As The Associated Press notes, the call for the peace prize comes after the Israeli leader for years had pressed Trump and his predecessors to take military action against Iran's nuclear program.
Ambassador Huckabee, who was present at the gathering, praised the president for his decision to take out the nukes.
"When the B-2s went in, the celebration [and] the sense of partnership that you gave with the Israeli people was so dramatic," Huckabee told those in attendance. "But the message was bigger than to Israel – it was a message to the world."
That message? "America's friends can trust us, but America's foes had better fear us," the ambassador stated.
"That is a message that the president sent to everyone on the planet, and it is a message that will resonate toward a matter of peace the likes of which I don't think we've ever seen."

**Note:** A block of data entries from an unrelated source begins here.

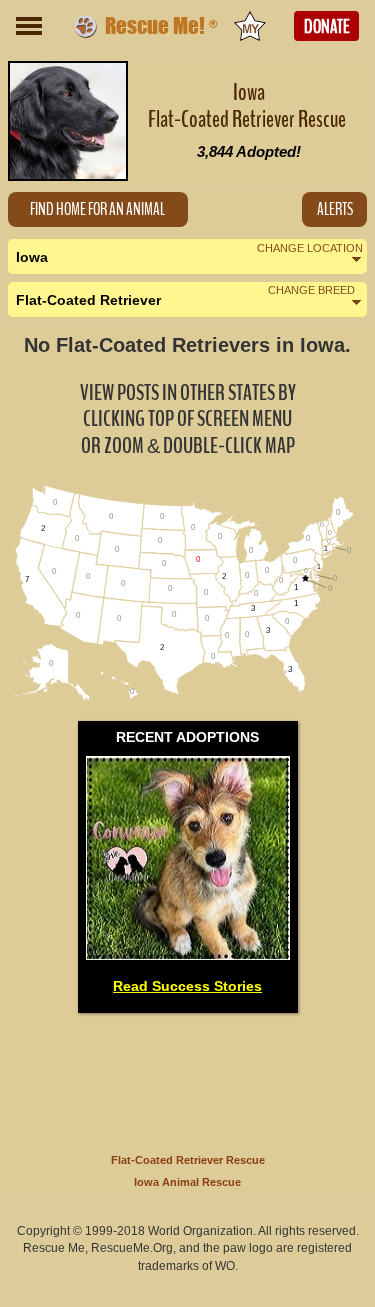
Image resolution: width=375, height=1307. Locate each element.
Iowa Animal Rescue (187, 1182)
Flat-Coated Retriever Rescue (188, 1160)
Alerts (335, 209)
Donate (327, 27)
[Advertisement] (188, 1079)
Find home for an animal (97, 209)
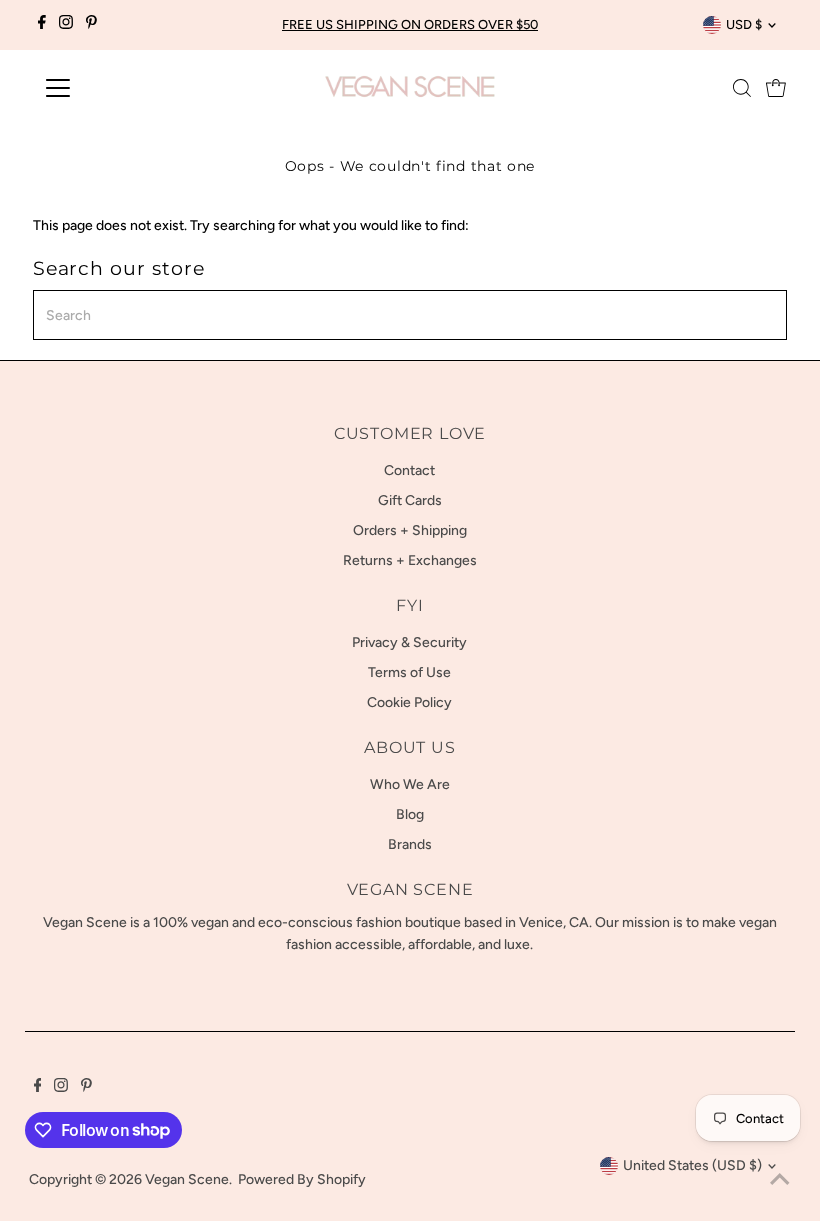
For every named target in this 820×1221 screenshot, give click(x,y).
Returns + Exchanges (410, 560)
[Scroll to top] (780, 1181)
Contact (409, 470)
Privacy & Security (409, 642)
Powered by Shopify (302, 1179)
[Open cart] (776, 88)
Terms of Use (409, 672)
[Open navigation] (122, 88)
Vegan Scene (187, 1179)
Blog (410, 814)
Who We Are (410, 784)
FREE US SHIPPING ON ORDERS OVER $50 (410, 24)
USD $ (744, 24)
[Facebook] (42, 25)
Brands (410, 844)
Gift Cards (410, 500)
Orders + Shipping (410, 530)
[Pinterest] (91, 25)
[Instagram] (66, 25)
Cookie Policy (409, 702)
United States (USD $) (692, 1165)
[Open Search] (742, 88)
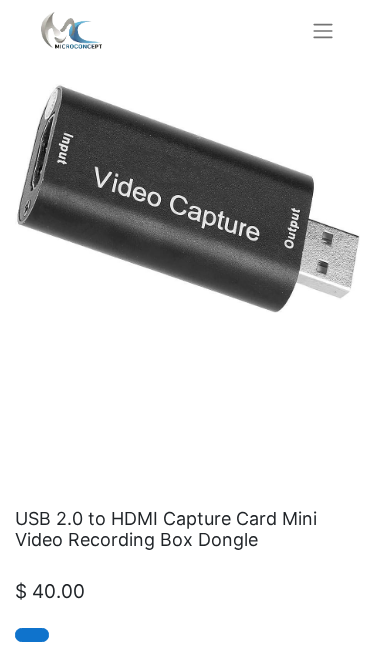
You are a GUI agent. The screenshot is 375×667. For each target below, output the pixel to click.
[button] (32, 635)
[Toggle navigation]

Trump told reporters at the dinner that Iranian officials have reached out to the U.S. to schedule talks about Iran's nuclear program. But Tehran has yet to confirm that it has agreed to restart talks with the U.S.
Prospects for a Prize?
Trump has been nominated several times for the Nobel Prize by people within the U.S. as well as politicians abroad – but that's only one small step in the secretive process.
Nominations can be made by a select group of people and organizations, including heads of state or politicians serving at a national level, university professors, directors of foreign policy institutes, past Nobel Prize recipients and members of the Norwegian Nobel Committee itself.
Once all nominations have come in, the committee – made up of five members appointed by the Norwegian parliament – sifts through them and ensures they were made by an eligible nominator. The nominations are not announced by the committee, and the Nobel statutes prohibit the judges from discussing their deliberations for 50 years.
Four former U.S. presidents have won the award. Barack Obama won the peace prize in 2009, barely nine months into his first term. It was met with fierce criticism in the U.S., where many argued Obama had not been in office long enough to have an impact worthy of the Nobel.
Former U.S. President Jimmy Carter won a Nobel Peace Prize in 2002 for work he did after leaving the White House. Woodrow Wilson received the Nobel Prize in 1919, as did Theodore Roosevelt in 1906.
Associated Press contributed to this article.